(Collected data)
# # # #

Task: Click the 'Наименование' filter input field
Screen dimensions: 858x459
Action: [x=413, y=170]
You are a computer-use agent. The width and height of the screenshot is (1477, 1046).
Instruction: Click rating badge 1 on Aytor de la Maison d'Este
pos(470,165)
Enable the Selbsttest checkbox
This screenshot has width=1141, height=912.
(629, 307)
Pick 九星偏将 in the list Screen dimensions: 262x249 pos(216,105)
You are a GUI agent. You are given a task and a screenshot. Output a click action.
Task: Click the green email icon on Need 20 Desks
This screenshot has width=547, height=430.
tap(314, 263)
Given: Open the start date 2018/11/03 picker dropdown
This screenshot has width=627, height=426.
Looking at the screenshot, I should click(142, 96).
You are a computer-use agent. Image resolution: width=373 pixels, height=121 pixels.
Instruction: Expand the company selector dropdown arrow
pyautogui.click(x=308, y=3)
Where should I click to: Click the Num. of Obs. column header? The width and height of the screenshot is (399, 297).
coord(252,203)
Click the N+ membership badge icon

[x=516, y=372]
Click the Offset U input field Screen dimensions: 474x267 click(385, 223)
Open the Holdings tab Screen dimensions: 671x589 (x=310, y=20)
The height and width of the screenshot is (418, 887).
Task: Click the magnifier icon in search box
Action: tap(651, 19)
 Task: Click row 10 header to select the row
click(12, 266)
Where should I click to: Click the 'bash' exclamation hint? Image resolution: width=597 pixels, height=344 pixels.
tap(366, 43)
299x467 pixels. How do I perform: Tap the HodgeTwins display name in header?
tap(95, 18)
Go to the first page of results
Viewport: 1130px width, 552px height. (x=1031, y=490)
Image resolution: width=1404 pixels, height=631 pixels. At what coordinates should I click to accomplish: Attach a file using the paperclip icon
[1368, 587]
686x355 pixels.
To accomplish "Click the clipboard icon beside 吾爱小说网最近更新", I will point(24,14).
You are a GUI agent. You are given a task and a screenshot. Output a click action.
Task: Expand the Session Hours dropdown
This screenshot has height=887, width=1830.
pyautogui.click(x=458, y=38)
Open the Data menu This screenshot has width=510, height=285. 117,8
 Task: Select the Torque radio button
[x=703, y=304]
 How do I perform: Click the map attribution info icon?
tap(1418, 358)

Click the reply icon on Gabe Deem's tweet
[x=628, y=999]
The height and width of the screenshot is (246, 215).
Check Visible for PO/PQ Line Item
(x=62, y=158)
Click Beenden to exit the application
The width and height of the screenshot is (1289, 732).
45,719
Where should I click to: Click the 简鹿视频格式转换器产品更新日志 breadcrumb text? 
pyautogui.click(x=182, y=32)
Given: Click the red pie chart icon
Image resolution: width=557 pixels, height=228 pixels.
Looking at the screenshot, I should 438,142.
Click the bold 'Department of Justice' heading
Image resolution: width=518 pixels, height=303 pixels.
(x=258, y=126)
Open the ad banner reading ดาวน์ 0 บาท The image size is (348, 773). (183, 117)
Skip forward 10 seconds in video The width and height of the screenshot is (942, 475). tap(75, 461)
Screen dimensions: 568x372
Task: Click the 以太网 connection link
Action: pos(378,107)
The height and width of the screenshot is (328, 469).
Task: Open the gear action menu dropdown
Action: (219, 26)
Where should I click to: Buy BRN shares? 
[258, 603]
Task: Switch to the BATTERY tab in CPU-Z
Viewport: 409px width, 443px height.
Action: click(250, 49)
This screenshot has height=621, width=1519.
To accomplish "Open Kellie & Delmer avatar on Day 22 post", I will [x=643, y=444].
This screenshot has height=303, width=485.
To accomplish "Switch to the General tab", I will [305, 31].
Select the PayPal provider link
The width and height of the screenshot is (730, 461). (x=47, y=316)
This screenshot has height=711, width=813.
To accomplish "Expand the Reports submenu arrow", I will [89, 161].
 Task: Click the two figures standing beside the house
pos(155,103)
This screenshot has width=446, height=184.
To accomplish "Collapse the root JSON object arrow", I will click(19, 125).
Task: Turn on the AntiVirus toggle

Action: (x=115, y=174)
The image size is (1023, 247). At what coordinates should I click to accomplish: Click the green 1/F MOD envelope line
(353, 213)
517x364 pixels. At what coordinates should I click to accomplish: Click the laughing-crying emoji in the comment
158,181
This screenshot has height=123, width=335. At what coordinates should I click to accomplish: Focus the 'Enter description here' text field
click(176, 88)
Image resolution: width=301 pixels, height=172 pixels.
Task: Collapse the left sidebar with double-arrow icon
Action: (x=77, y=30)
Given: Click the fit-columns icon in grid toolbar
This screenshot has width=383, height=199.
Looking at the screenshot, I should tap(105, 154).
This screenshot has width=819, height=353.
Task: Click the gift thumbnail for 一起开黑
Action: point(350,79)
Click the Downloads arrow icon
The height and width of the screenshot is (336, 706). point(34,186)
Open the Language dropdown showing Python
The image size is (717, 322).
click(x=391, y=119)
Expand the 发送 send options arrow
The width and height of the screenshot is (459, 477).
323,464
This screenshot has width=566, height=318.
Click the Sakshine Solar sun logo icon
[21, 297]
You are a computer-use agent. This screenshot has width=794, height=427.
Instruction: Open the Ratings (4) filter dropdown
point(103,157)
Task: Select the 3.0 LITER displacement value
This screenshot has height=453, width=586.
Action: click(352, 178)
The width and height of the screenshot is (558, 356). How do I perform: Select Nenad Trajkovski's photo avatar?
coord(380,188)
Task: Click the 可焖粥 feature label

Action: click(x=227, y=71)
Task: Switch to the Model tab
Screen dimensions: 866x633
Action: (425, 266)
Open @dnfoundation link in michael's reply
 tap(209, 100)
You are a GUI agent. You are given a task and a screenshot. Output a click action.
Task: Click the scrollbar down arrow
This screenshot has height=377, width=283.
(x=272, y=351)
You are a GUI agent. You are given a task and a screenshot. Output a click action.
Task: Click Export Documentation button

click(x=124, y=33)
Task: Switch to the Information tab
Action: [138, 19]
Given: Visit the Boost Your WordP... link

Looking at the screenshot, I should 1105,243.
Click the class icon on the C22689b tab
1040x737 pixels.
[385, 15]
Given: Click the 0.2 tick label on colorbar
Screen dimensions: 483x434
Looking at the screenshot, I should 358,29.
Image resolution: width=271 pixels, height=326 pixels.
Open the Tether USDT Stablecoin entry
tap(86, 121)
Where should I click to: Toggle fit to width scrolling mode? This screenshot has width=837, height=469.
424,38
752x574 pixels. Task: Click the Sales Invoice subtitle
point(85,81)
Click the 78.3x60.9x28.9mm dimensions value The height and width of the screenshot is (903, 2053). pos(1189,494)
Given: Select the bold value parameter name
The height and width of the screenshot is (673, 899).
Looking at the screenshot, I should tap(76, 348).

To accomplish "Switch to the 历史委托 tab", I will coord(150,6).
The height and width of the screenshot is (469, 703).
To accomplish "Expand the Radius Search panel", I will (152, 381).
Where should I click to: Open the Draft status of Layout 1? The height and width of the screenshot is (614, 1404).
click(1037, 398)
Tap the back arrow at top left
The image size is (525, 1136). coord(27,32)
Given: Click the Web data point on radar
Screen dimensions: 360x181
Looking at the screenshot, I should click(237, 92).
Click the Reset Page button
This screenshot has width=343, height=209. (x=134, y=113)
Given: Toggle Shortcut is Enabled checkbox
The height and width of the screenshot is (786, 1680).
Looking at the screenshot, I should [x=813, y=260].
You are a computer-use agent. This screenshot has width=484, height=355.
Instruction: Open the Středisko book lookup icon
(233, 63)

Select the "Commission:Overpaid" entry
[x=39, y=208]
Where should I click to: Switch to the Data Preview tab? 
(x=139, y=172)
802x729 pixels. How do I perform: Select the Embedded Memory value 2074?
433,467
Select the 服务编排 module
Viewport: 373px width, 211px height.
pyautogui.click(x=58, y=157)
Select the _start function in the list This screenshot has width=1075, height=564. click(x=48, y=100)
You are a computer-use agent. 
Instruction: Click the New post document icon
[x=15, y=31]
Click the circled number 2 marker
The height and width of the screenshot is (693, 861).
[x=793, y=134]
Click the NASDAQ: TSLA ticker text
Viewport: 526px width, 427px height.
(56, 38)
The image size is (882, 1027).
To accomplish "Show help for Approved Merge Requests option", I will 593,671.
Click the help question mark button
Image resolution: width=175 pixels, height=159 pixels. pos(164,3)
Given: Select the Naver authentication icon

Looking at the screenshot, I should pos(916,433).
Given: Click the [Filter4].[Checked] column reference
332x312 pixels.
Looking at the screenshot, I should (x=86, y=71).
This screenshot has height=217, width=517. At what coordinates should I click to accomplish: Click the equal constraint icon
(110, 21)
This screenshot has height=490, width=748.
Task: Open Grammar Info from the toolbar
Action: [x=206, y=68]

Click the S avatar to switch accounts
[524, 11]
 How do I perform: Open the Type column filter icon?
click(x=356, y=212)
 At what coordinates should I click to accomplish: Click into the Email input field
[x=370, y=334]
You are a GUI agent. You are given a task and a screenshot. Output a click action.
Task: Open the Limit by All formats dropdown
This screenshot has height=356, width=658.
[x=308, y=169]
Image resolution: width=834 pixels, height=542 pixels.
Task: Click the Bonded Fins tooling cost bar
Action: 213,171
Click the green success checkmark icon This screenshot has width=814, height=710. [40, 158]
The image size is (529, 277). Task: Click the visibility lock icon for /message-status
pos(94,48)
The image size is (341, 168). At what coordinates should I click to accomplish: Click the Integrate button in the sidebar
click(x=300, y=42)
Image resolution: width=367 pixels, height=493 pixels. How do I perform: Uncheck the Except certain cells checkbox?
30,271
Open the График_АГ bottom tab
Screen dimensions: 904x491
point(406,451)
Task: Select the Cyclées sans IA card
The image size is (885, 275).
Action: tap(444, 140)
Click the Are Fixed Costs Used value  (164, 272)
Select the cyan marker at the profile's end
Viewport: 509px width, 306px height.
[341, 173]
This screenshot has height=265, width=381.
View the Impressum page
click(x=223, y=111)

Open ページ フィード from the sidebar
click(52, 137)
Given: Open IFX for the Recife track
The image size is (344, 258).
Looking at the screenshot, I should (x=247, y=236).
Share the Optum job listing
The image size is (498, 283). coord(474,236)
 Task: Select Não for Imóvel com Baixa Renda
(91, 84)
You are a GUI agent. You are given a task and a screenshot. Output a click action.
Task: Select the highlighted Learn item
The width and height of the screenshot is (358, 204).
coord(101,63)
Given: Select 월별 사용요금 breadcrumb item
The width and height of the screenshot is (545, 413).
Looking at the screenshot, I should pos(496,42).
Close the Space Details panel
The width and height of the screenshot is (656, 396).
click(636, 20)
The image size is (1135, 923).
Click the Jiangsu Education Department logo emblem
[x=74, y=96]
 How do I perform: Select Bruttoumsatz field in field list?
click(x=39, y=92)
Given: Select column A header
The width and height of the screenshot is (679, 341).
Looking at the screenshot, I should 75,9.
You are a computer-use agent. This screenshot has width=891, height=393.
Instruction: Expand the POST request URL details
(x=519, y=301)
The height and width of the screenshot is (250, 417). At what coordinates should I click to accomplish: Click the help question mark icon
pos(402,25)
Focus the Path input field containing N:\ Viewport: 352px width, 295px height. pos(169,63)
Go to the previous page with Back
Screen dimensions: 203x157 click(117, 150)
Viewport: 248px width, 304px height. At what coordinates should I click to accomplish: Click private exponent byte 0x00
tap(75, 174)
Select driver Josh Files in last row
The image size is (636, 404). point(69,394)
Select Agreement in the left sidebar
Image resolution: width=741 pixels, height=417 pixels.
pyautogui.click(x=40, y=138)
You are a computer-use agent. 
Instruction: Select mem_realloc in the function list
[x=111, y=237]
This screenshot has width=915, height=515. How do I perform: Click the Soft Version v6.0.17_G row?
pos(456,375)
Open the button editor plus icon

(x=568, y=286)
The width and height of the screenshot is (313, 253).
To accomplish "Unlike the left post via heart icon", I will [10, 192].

# # # #

Copy out each line of the data in which the word "will" appears.

→ **Answer to this exercise**
To accomplish "Click the clipboard icon beside 吾爱小说网最近更新", I will point(24,14).
To accomplish "Open Kellie & Delmer avatar on Day 22 post", I will [x=643, y=444].
To accomplish "Switch to the General tab", I will [305, 31].
To accomplish "Expand the Reports submenu arrow", I will [89, 161].
To accomplish "Collapse the root JSON object arrow", I will click(19, 125).
To accomplish "Switch to the 历史委托 tab", I will coord(150,6).
To accomplish "Expand the Radius Search panel", I will (152, 381).
To accomplish "Show help for Approved Merge Requests option", I will 593,671.
To accomplish "Unlike the left post via heart icon", I will [10, 192].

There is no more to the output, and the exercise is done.